The coaches yesterday named unchanged lineups to start and on the interchange.
The Kiwis have no injury concerns. The Kangaroos listed Brent Tate, who left the field during the 52-0 win over Fiji last weekend with a hip flexor problem, and Paul Gallen, who suffered a corked thigh in the game.
Neither trained yesterday but the Kangaroos camp seems sure they will play, with just a slight doubt over Tate and Manly's David Williams on standby to take over.
The Kiwis skipper, Nathan Cayless, and bench forward Sika Manu escaped with cautions from the World Cup match committee after a review of the 32-22 semifinal win over England. Cayless was warned about "unnecessary contact" to the head/neck of opposing prop Adrian Morley in the 24th minute and Manu for using "unnecessary force" to the arm/shoulder of Gareth Ellis in the 45th minute.
The Kiwis had no choice but to name the same lineup - they have no silver bullet to bring from the sidelines. At least they are in form and will front with the background of two physically tough games against decent opposition in the 36-24 come-from-behind win over England a fortnight ago and the led-from-the-start win last Saturday.
The Australians front after demolishing New Zealand 30-6, England 52-4, Papua New Guinea 46-6 and Fiji 52-0. They are concerned at the lack of a decent test, their coach Ricky Stuart citing that lack of hard matches against skilled opponents as their weakness.
They don't have many others. It is near impossible to see the Kiwis beating the Australians and, in fact, if they do better than the 30-6 achieved in the opener five weeks ago that in itself will be something of a victory.
They simply do not have the personnel, especially in the key positions.
Break the game down to Cameron Smith versus Thomas Leuluai at hooker, Johnathan Thurston versus Nathan Fien at halfback, Darren Lockyer versus Benji Marshall at five-eighths and Billy Slater versus Lance Hohaia at fullback - the Aussies might possibly take Benji into their side but wouldn't want the rest, while the Kiwis would happily include all four of the Kangaroos if they possibly could.

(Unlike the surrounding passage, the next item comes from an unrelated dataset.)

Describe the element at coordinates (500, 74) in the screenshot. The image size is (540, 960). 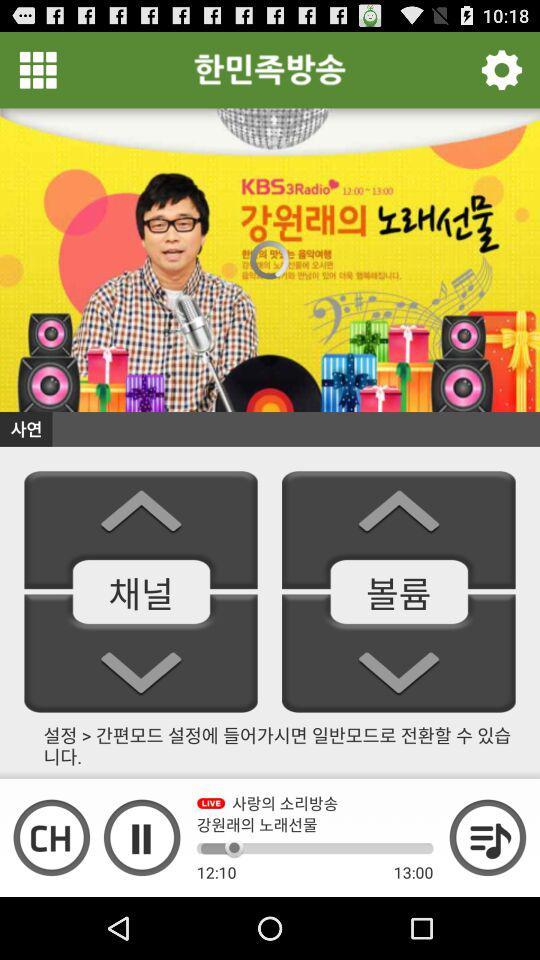
I see `the settings icon` at that location.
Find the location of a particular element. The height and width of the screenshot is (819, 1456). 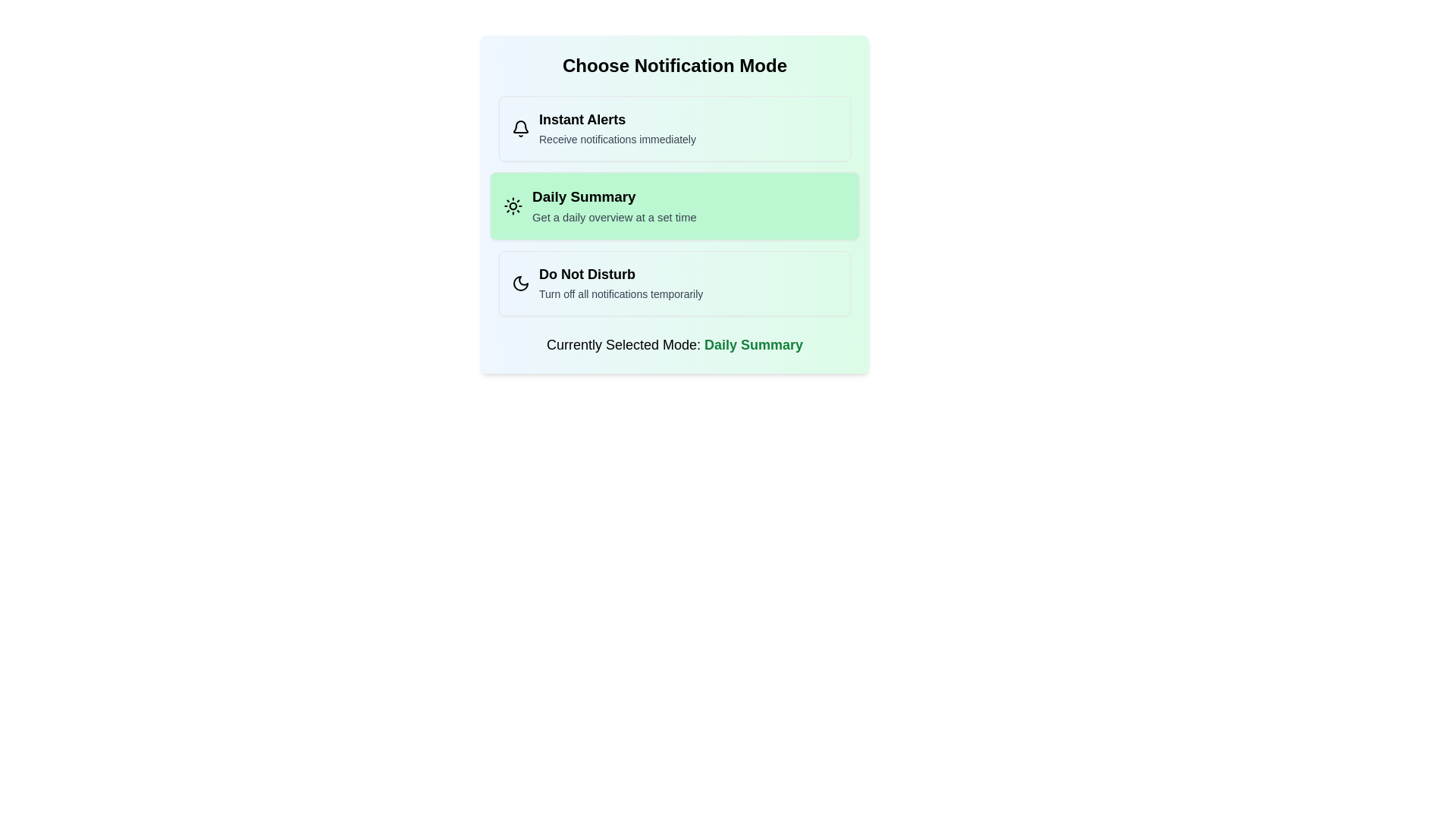

the 'Instant Alerts' toggle button located within the 'Choose Notification Mode' card is located at coordinates (673, 127).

And then they have Greg Inglis as a fifth playmaker and the huge Israel Folau out wider.
The bookies yesterday had the Aussies at A$1.12 and the Kiwis at A$5.80 and the only reason those odds aren't further apart is that they'd never attract a bet.
This is a great Kangaroos team, there is no doubt. The Kiwis side on the other hand is well short of New Zealand's best available (barring injuries) or best-ever.

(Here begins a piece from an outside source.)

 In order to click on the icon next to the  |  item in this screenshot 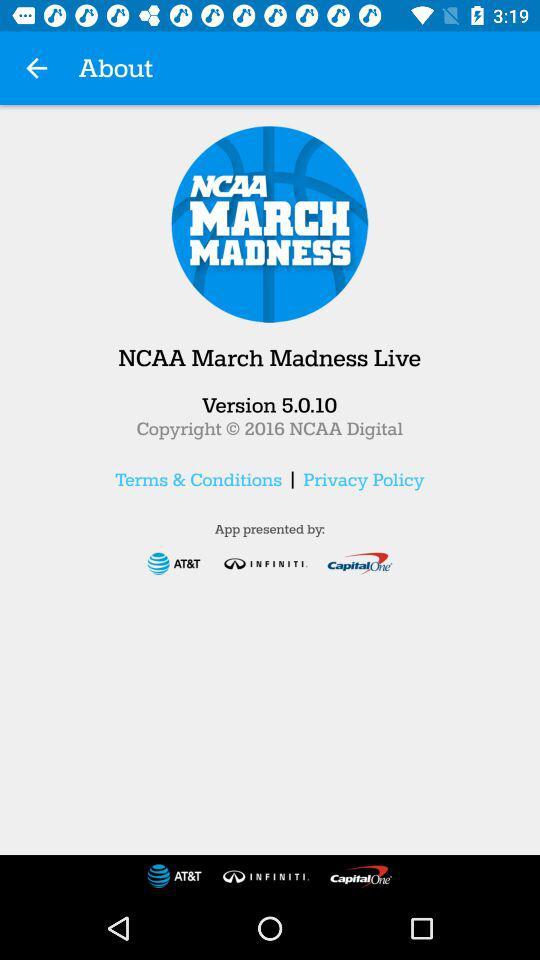, I will do `click(198, 479)`.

The Kiwi teams that won previously all included star playmakers and world-beating forwards - the likes of Stacey Jones, Ruben Wiki, Matthew Ridge, Stephen Kearney, Gary Freeman, Jarrod McCracken, Dean Bell, Shane Cooper, Hugh McGahan.
This team has just Marshall as a truly threatening playmaker and it is too easy to close one man down. Manu Vatuvei is a great weapon but how often will he get the ball?
The Kiwis have played the Kangaroos 115 times for just 28 wins, a one-in-four record. Australia are eight-from-eight since they lost 24-0 in the 2005 Tri-Nations decider. It is impossible to see anything other than them that pushing on to nine on Saturday night.
Suncorp Stadium, 10pm Saturday
AUSTRALIA
Billy Slater
Joel Monaghan
Greg Inglis
Israel Folau
Brent Tate
Darren Lockyer (c)
J. Thurston
Petero Civoniceva
Cameron Smith
Steve Price
Glenn Stewart
Anthony Laffranchi
Paul Gallen
Interchange: Karmichael Hunt, Craig Fitzgibbon, Anthony Tupou, Brent Kite.
NEW ZEALAND
Lance Hohaia
Sam Perrett
Simon Mannering
Jerome Ropati
Manu Vatuvei
Benji Marshall
Nathan Fien
N. Cayless (c)
Thomas Leuluai
Adam Blair
Bronson Harrison
David Fa'alogo
Jeremy Smith
Interchange:: Issac Luke, Greg Eastwood, Sam Rapira, Sika Manu.